● **Page text**
-*-

On 01/18/15 18:48, Arend van Spriel wrote:
> On 01/18/15 17:53, Linus Torvalds wrote:
>> On Sun, Jan 18, 2015 at 11:24 PM, Emmanuel
>> Grumbach<[email protected]> wrote:
>>>
>>> we have different scan flows based on the firmware version you have,
>>> so it would help if you could tell me what firmware you have.
>>
>> Sure. It's the larest one I could find
>>
>> iwlwifi 0000:01:00.0: loaded firmware version 23.11.10.0 op_mode iwlmvm
>>
>> with the actual firmware file being 'iwlwifi-7260-10.ucode' from the
>> current linux-firmware tree.
>>
>> Iin a different email Arend van Spriel<[email protected]> wrote:
>>>
>>> The function iwl_trans_pcie_stop_device() put device in low-power and
>>> resets the cpu on the device. So iwl_op_mode_hw_rf_kill ends up in
>>> iwl_mvm_set_hw_rfkill_state which schedules cfg80211_rfkill_sync_work
>>> and returns true if firmware is running. The patch below might work.
>>
>> Any suggestions for how to best try to trigger this for testing?

-*-

● **Exercise input**
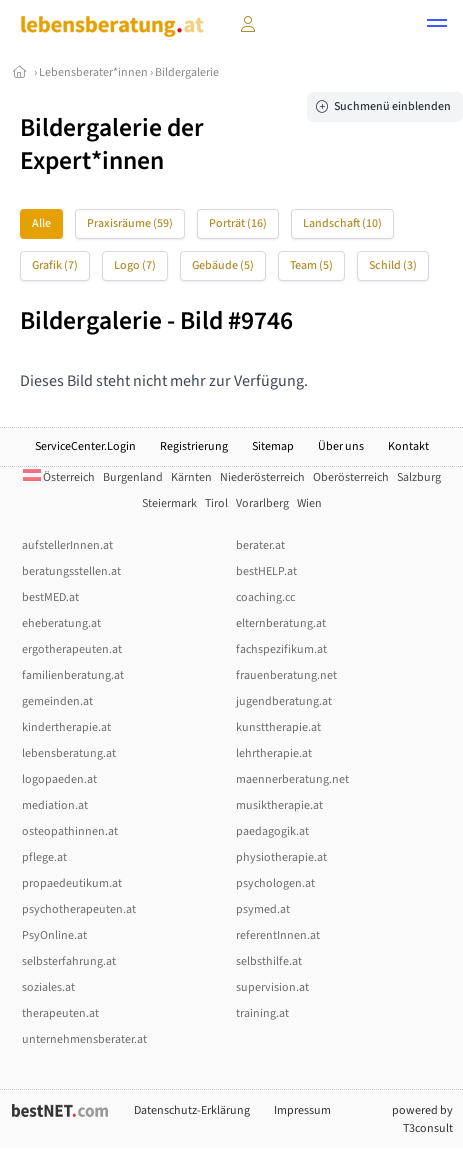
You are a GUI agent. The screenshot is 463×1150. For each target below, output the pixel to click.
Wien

-*-

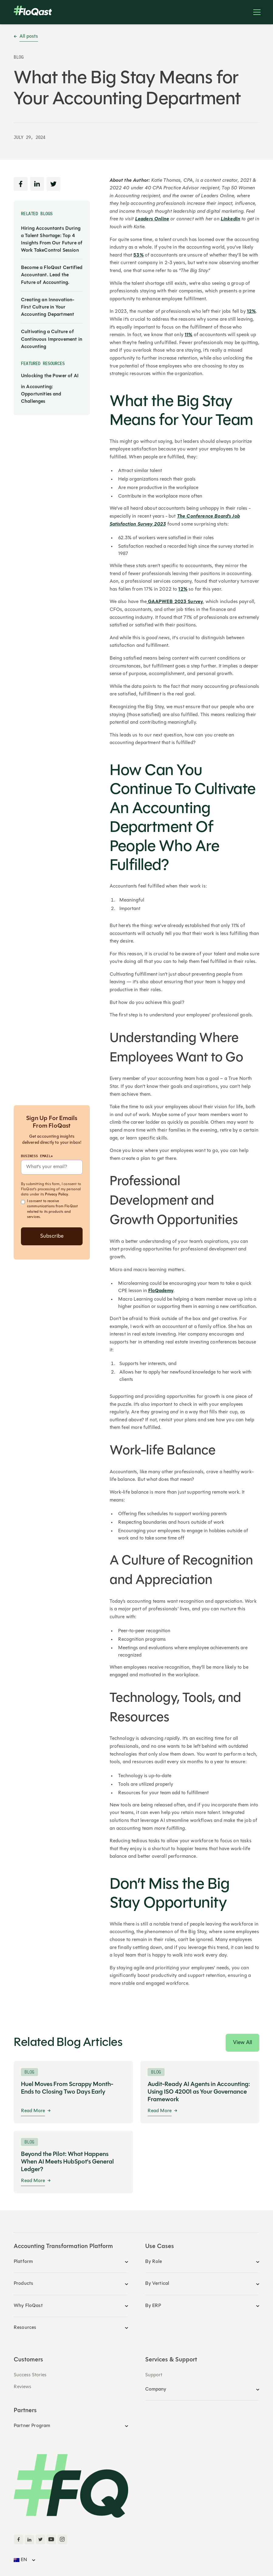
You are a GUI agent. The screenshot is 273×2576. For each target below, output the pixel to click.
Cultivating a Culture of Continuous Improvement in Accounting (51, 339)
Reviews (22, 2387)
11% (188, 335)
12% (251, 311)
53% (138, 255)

-*-

● **Written problem 1**
In the email thread, which firmware file is named as the one in use?
● **Written problem 2**
Gather every line of the records that contains the string "target".

● **Written solution 1**
The firmware file is 'iwlwifi-7260-10.ucode' from the current linux-firmware tree.

● **Written solution 2**
You are a GUI agent. The screenshot is 463×1150. For each target below, output the pixel to click.
You are a GUI agent. The screenshot is 273×2576. For each target below, output the pixel to click.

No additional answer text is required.